In Summer 2015, all scholars will have the opportunity to take “Ways of Knowing” (HUM 250/STC 250), a small seminar-style course that provides students with a virtual Freshman year at Princeton, offering insight into the different ways that various disciplines (including History, Art, Literature, Sociology, Politics, Anthropology, Biology, Physics, and Philosophy) produce knowledge. In addition to this broad exposure, students also practice the deep critical thinking, reading, and writing skills that are fundamental to academic analysis across the disciplines.
In addition to “Ways of Knowing,” scholars will be placed into one of three quantitative courses based on the best fit for their academic interests: “Visualizing Data” (Pol 245), “Laboratory Research in the Life Sciences” (MOL 152), or “Foundations of Engineering” (EGR/STC 150).

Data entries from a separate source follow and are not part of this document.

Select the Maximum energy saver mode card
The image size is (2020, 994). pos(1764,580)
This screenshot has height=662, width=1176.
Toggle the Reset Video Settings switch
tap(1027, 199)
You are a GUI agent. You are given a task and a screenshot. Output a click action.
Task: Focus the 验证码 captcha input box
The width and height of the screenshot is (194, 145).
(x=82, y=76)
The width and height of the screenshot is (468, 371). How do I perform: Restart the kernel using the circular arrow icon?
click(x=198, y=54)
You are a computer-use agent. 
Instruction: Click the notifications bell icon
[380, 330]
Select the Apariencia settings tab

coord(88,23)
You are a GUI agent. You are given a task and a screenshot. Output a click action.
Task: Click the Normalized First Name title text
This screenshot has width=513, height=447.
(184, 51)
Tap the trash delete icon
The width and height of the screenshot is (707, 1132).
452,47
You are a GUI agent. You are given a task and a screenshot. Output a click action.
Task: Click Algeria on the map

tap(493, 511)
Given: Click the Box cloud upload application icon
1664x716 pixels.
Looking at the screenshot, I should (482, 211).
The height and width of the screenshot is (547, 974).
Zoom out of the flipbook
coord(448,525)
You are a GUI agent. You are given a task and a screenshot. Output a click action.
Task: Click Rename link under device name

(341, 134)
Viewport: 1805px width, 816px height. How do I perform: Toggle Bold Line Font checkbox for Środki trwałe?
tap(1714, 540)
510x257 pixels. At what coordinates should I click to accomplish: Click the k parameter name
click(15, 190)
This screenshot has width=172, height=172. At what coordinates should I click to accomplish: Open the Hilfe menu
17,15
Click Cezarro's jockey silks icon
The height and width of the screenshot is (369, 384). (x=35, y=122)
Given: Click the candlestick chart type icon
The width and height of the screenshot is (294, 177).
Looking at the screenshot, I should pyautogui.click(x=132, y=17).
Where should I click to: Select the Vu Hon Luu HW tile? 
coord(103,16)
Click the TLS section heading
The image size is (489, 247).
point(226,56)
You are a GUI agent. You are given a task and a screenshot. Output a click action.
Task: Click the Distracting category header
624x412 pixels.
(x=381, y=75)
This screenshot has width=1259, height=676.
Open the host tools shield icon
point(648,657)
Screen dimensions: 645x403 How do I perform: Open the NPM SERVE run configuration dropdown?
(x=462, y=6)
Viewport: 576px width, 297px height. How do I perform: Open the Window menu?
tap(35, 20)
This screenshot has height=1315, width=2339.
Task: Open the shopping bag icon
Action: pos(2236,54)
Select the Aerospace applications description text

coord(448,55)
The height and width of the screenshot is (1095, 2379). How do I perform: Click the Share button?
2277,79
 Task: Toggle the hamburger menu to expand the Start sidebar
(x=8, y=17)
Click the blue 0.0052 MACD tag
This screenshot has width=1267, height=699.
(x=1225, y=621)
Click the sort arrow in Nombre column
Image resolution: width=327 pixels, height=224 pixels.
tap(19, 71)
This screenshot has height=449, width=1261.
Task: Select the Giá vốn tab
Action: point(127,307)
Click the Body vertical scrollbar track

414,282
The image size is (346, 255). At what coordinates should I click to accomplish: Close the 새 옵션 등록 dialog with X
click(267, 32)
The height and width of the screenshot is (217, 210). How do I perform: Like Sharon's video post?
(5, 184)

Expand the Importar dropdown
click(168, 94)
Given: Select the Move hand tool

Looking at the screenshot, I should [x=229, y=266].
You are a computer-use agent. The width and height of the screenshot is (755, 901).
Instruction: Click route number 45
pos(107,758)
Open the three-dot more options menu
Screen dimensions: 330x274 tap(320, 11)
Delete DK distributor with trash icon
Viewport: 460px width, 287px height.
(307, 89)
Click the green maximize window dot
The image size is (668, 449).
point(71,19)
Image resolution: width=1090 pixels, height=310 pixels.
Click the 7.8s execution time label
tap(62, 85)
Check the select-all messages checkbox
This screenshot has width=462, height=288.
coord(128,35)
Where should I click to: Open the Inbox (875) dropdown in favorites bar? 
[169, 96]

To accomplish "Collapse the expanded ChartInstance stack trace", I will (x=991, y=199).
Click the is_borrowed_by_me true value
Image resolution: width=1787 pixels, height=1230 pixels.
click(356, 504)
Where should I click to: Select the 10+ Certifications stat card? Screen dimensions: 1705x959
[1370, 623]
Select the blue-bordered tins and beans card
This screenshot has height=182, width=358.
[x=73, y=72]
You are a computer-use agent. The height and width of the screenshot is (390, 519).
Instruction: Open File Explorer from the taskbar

- “Visualizing Data" (POL 245) is a precept-based course in which students work together to consider ways to illustrate compelling stories hidden in a blizzard of data. Equal parts art, programming, and statistical reasoning, data visualization is a critical tool for anyone doing analysis. This course introduces students to the powerful R programming language and the basics of creating data-analytic graphics in R. Students use real datasets to explore topics ranging from network data (like social interactions on Facebook or trade between countries) to geographical data (like county-level election returns in the US or the spatial distribution of insurgent attacks in Afghanistan).
“Laboratory Research in the Life Sciences” (MOL 152) is an experiential lab course in which students engage in original laboratory research. Although lecture and discussion will be incorporated as needed, by far the largest part of the course will consist of authentic hands-on research carried out by student teams. Students will learn how to perform essential laboratory techniques, to design experiments, and to analyze and interpret experimental data. Students will gain experience in both written and oral presentation of scientific results. In 2015, the research focus will be “Biological GPS: Migration of Cells in Living Organisms.”
- EGR/STC 150: Foundations of Engineering (EGR /STC 150) is an experiential lab course that provides a hands-on introduction to the foundational principles of engineering. It provides a project-based introduction to engineering that mixes electronics, mechanical construction, and computational data analysis while providing a firm theoretical foundation for the project in both math and physics. In lab, students will have the opportunity to build, test, and iterate the design of a rocket. Students will also engage in lectures and precepts to enhance their physics and mathematics content knowledge.
In addition to these academic courses, co-curricular workshops introduce students to campus resources and help them to enhance their learning strategies. Scholars work collaboratively with their peers, including experienced peer tutors and course fellows, to draft and revise papers, lab reports, and presentations and to tackle various problem-solving assignments.